Avro is a compact, schema-first binary serialization format widely used in Kafka pipelines, lakehouse tables, and event logs. This primer walks through reading and writing Avro records inside Meridian without leaving the editor.

1Why Avro is different from JSON

JSON ships its keys with every record, which balloons payload size and forces consumers to guess types. Avro keeps the schema out-of-band, so each record on the wire is a tight binary blob. The schema is fetched once, then every downstream consumer decodes against it. The trade-off: you cannot read Avro without its schema, so register it somewhere durable.

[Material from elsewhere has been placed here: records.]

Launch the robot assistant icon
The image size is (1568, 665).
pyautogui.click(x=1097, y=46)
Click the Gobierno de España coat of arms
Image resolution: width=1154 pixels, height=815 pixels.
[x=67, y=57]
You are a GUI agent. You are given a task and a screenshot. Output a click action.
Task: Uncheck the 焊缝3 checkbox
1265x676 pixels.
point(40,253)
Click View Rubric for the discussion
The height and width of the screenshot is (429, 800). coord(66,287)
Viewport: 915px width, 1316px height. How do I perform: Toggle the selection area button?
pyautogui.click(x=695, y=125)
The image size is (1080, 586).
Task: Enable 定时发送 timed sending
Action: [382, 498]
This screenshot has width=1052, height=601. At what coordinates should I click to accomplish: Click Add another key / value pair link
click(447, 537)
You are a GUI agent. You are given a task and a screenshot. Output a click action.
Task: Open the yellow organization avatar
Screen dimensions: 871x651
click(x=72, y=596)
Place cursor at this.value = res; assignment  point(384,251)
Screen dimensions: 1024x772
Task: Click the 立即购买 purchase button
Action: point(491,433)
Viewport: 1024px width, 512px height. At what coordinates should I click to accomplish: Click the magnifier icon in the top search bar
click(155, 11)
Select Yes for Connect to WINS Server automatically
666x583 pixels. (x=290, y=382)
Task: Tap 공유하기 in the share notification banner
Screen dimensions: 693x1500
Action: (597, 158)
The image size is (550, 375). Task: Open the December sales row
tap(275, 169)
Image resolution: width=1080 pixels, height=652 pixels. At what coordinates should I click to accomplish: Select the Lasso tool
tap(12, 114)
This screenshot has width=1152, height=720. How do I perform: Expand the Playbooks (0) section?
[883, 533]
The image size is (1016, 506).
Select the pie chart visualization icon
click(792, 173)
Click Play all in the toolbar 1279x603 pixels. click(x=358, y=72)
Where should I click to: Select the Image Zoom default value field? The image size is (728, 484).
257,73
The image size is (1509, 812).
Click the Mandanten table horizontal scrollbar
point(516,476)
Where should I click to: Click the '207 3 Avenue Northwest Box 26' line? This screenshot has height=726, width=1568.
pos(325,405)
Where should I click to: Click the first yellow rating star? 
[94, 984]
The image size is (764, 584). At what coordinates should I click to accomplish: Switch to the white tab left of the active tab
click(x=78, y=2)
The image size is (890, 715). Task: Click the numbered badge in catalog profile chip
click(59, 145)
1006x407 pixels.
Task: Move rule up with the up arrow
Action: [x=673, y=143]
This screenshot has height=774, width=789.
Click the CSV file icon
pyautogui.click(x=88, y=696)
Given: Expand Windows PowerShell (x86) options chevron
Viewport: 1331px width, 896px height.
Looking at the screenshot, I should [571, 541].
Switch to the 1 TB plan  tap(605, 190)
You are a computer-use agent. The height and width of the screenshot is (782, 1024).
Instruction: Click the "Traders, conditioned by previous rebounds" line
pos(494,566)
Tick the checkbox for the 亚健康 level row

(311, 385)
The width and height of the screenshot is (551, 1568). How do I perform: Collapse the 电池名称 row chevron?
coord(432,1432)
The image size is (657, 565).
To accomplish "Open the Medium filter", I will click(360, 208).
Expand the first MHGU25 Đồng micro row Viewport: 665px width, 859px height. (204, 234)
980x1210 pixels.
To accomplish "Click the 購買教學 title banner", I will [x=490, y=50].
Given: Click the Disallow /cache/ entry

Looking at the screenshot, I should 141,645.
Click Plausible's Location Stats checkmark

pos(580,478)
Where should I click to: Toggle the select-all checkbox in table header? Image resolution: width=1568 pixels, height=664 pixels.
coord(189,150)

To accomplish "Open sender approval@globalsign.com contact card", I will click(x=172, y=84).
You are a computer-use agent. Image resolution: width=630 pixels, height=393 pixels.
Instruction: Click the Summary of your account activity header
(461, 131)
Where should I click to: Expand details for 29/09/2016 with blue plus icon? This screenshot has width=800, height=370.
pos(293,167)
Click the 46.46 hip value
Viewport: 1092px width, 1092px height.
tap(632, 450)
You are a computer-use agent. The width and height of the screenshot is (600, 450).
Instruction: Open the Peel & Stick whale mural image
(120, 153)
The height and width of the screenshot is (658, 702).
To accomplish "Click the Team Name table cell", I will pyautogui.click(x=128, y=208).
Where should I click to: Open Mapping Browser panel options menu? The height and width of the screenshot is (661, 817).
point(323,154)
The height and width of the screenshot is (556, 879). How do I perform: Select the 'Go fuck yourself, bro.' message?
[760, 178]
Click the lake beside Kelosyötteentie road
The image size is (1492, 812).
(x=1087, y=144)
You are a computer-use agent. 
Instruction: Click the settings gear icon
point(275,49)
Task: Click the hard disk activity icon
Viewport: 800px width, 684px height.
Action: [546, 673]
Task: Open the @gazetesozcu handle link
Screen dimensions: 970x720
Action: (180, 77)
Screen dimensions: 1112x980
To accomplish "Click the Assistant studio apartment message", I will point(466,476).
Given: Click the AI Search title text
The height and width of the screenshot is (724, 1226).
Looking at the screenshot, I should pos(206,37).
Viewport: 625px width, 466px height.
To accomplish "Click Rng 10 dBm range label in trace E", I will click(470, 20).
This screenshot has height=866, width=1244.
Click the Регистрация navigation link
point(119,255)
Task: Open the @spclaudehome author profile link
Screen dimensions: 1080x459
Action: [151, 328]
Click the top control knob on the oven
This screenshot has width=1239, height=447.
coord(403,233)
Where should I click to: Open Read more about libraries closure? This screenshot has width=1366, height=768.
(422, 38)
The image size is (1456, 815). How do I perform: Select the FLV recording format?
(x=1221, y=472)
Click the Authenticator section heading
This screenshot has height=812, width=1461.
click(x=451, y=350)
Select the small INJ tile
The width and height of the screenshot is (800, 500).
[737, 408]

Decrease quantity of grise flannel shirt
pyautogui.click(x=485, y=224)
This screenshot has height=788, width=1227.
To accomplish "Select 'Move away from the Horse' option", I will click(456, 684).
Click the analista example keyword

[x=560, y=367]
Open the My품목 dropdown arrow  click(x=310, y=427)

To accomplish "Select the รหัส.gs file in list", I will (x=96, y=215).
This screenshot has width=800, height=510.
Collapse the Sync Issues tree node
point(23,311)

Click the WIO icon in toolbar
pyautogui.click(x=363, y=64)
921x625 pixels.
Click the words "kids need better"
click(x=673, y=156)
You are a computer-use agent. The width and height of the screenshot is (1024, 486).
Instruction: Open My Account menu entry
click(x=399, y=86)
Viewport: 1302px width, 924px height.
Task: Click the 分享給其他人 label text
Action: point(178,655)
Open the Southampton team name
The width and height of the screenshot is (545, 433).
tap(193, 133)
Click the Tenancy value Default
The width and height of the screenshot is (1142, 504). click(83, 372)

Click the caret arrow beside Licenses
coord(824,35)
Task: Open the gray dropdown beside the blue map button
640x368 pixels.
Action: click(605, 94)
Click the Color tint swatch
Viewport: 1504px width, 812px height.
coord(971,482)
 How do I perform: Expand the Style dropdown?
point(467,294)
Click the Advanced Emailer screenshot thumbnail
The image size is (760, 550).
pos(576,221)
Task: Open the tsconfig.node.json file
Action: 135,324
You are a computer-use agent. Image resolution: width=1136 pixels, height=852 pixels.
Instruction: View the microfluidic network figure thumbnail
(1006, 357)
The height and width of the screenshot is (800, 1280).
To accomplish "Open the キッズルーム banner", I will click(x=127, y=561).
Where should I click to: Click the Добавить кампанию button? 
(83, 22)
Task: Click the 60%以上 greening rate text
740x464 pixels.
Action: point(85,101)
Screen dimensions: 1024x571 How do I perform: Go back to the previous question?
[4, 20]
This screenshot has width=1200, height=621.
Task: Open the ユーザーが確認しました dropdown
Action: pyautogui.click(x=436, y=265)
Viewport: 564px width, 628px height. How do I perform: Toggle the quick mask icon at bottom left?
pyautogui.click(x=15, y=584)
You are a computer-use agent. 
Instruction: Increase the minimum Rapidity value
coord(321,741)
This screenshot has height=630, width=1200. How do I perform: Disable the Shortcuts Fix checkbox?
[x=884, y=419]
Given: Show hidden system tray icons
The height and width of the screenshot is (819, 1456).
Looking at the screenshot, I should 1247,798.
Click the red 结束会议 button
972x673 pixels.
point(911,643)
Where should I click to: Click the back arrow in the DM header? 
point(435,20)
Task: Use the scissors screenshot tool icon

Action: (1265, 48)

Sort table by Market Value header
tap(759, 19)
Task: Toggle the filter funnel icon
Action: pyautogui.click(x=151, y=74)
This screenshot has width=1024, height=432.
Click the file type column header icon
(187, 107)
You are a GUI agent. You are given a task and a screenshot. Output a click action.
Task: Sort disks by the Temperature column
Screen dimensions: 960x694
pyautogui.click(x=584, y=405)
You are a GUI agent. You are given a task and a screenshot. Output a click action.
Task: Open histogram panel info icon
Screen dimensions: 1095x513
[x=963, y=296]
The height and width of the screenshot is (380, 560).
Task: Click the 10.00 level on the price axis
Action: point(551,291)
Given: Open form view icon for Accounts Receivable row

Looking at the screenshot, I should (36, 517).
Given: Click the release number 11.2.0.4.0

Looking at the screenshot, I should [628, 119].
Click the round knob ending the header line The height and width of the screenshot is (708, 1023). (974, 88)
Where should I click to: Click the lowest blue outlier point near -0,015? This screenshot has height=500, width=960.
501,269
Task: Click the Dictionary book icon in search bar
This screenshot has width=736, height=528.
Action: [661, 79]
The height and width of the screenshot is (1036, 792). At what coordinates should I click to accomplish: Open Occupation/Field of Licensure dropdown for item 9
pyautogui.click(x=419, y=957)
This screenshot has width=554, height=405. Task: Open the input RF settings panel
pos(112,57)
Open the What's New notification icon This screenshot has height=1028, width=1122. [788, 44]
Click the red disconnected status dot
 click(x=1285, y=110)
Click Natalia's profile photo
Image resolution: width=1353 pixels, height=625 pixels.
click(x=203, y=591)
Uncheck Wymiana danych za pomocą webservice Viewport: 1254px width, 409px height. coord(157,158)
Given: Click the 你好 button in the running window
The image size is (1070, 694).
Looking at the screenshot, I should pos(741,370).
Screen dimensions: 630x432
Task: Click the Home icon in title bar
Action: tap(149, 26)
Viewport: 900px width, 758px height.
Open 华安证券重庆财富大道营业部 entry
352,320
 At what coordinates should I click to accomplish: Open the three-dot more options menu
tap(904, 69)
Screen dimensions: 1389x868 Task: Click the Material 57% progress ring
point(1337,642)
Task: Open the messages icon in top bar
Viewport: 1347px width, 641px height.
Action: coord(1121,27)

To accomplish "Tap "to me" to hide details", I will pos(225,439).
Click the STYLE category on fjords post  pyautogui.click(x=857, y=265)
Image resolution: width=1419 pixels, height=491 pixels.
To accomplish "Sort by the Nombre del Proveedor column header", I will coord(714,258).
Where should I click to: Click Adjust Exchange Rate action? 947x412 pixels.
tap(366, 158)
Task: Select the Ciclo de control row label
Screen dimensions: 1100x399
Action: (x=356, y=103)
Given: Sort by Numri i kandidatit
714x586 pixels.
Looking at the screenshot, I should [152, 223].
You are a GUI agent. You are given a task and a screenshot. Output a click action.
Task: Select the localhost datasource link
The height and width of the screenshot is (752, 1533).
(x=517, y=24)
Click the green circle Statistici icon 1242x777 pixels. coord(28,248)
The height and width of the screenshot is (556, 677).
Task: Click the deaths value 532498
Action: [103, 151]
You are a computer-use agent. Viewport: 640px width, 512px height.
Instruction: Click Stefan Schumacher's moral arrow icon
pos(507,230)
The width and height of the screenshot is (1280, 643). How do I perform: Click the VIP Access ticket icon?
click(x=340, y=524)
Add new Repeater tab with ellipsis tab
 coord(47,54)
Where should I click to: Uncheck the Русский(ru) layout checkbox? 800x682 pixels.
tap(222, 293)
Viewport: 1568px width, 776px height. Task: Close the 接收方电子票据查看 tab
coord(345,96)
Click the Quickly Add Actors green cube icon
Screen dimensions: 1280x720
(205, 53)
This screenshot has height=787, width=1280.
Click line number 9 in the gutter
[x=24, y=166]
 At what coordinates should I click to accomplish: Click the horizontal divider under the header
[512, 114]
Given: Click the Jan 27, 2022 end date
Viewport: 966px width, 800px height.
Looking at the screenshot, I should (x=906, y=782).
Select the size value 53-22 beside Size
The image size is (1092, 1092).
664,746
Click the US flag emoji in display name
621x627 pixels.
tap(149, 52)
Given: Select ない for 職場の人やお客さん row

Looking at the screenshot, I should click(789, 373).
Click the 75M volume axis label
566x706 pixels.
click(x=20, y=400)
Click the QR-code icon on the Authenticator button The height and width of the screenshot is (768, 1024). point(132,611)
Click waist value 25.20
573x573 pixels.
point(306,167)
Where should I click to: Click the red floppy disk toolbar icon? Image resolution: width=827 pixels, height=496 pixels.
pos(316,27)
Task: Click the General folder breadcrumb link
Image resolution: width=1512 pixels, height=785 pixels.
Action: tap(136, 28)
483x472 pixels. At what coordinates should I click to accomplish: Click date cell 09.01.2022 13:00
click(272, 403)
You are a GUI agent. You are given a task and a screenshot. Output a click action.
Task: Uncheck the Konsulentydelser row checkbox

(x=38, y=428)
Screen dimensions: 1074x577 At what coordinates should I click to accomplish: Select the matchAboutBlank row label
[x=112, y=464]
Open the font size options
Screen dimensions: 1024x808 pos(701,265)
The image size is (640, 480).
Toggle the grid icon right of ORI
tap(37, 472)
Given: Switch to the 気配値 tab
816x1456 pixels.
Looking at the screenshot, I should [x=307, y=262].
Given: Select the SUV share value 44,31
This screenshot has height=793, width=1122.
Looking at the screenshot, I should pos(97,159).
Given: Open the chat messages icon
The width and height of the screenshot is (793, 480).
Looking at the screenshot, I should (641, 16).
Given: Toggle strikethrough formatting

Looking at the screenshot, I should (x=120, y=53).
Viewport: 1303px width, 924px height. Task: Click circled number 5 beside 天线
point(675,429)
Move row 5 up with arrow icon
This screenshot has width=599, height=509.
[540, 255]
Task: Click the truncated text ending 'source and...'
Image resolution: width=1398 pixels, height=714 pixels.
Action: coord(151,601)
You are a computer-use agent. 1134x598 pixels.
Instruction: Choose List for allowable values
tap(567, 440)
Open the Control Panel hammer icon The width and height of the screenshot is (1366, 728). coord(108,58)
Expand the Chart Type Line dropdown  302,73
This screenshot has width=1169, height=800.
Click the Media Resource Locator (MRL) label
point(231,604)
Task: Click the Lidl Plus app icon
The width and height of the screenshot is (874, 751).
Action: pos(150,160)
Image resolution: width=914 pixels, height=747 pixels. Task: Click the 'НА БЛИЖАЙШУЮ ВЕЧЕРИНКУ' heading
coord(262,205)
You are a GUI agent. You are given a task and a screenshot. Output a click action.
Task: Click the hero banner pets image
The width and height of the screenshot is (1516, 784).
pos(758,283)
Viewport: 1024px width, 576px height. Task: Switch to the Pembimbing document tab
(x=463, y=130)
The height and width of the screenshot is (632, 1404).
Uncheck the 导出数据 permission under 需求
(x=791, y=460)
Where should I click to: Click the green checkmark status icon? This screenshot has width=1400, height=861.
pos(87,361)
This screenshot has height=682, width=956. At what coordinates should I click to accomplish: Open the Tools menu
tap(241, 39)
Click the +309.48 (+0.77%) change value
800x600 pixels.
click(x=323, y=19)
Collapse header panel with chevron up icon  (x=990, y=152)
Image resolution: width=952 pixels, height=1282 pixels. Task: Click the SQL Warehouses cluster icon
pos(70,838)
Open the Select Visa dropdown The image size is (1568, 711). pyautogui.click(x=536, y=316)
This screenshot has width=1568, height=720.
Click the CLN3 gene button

Meridian auto-registers schemas to the workspace registry the first time it sees a new fingerprint, so you only pay that cost once per shape.

2Declaring a schema

Avro schemas are JSON documents that describe the record shape. The two fields you cannot omit are type and name. Everything else is optional but conventional.

{
  "type": "record",
  "name": "Order",
  "namespace": "shop.events",
  "fields": [
    {"name": "order_id",  "type": "string"},
    {"name": "amount_cents", "type": "long"},
    {"name": "currency",  "type": {"type": "enum", "name": "Ccy", "symbols": ["USD","EUR","GBP"]}},
    {"name": "placed_at", "type": {"type": "long", "logicalType": "timestamp-micros"}}
  ]
}

3Evolution rules

Avro's superpower is forward and backward compatibility. Add a field with a default and old readers still parse new writes. Drop a field with a default and new readers still parse old writes. Renaming requires an alias entry — never just edit the name in place or you will silently desync the registry.

  • Adding optional fields with defaults is safe in both directions.
  • Type widening (int to long, float to double) is backward-compatible only.
  • Removing required fields breaks every old reader — bump the major version.